So there is potential for improvement. A reference clock is step #1 in upgrading a CD / DVD or Network player, to reach clean and live sound, which will let you really enjoy the music instead of turning it down.
A clock and a few other upgrades will turn any CD player sounding like a true high end CD player. And the same applies to DVD and Network players. An upgrade like this, is by far the cheapest way to achieve true high end sound. Each Neutrino clock is maticously adjusted to the correct frequency, within a few Hz.

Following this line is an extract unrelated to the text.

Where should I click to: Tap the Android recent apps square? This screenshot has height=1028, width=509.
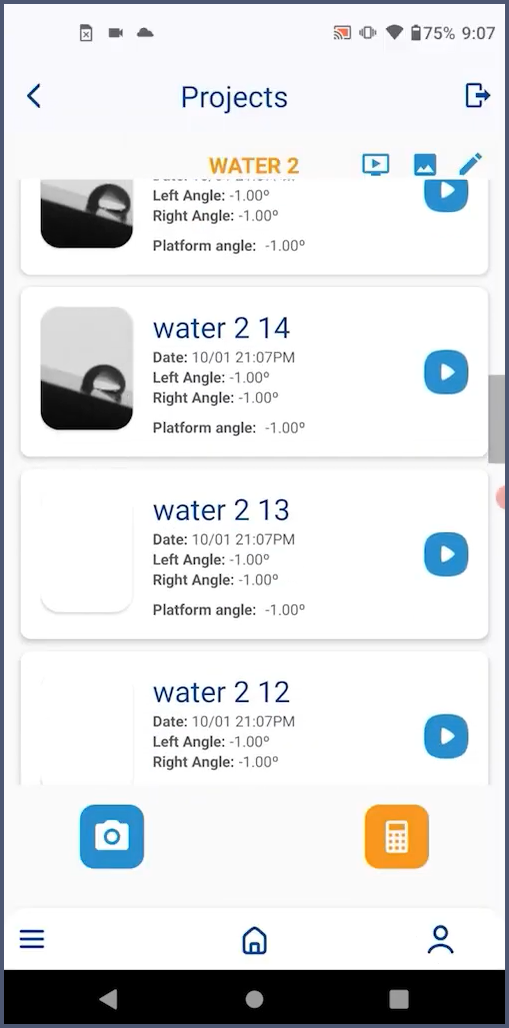tap(399, 998)
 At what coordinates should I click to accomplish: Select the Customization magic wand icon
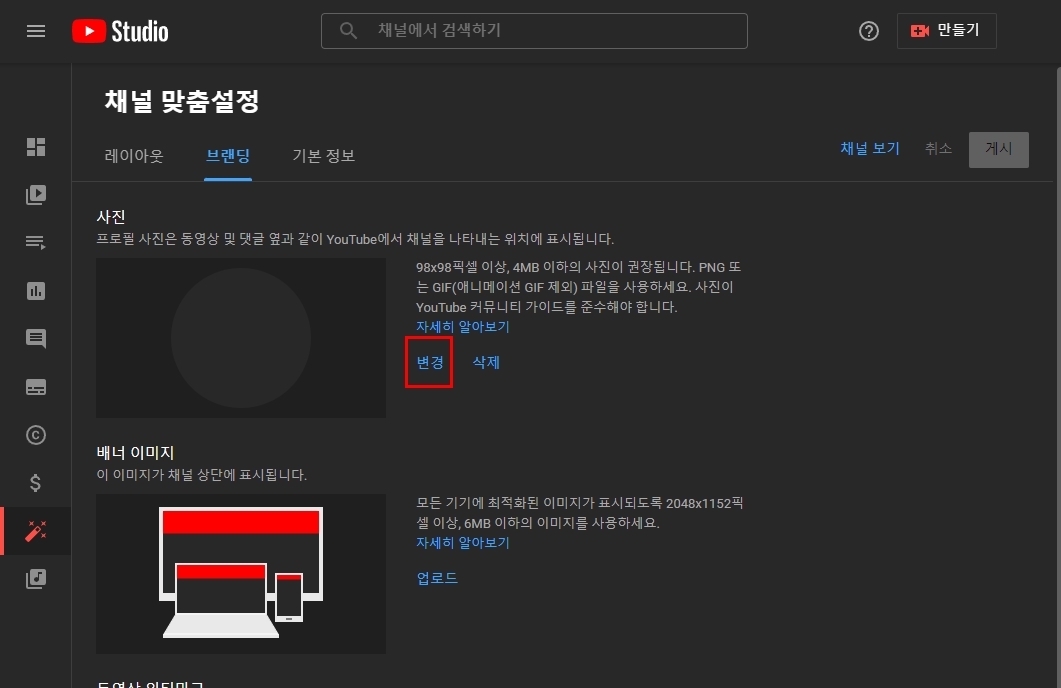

Available in Frequencies of:
6.000000 MHz
8.467200 MHz
11.289600 MHz
12.000000 MHz
12.288000 MHz
16.934400 MHz
22.579200 MHz
24.576000 MHz
27.000000 MHz
33.868800 MHz
45.158400 MHz
54.000000 MHz
Should you wish any other frequency, please don't hesitate to contact us.
Specifications:
Accuracy at 25 deg C: +/- 1ppm
Accuracy from 20 to 50 deg C: +1/-5 ppm
Jitter: 1.0pS RMS
Frequency Deviation(8-24V): Max 1Hz
Power Supply Requirements: 9.00 - 24.00 Volts DC 20 mA
Size: 24*77(mm)
New type of Voltage Regulator.
In our previous regulators we have used the LM329, one of the best voltage references, when it comes to low frequency noise. However LM329 requires at least 8V to function, including the current mirror. This is fine for most installations, but from time to time, a lower voltage can be beneficial, and make the regulator less sensitive to ripple noise.
So this time we were looking for a reference with lower base voltage, but the same exceptional noise performance, and we found it in a green LED. The LED has very good noise performance, in the lower corners of the frequency spectrum, where capacitor decoupling will not do any good.
The resulting noise of this voltage regulator, is as good as the LM329 based regulators, but with fewer components, and smaller footprint.
While an LED is an optimal choice when it comes to noise, it has less temperature stability, and a relatively high dynamic impedance, compared to a real reference, making in less capable of blocking input noise. So we had to think out a circuit where these shortcomings would not become the bottleneck for overall performance.
The LED will decrease it's standoff voltage by about 2mV per deg K, causing the reference voltage to drift with temperature. To counteract this drift we paired the LED up with another component with the opposite temperature coefficient.
The result is only a small drift over the entire temperature range. (See red curve below).
Frequency stability.
One of the differences between Neutron Star and Neutrino is the latter has no 'Crystal Oven' keeping the crystal and oscillator at a constant temperature.
The Neutron Star clock will stay stable over the entire temperature range, because it keeps the critical circuits heated to a constant temperature of about 40 degrees C. Neutrino doesn't have this feature, which is one of the reasons for the lower price tag. However as you see, it's still pretty stable, and keeping within about 70 Hz (for a 16.9344 MHz clock - see blue curve above), over the temperature range. This is a deviation of only 4 ppm.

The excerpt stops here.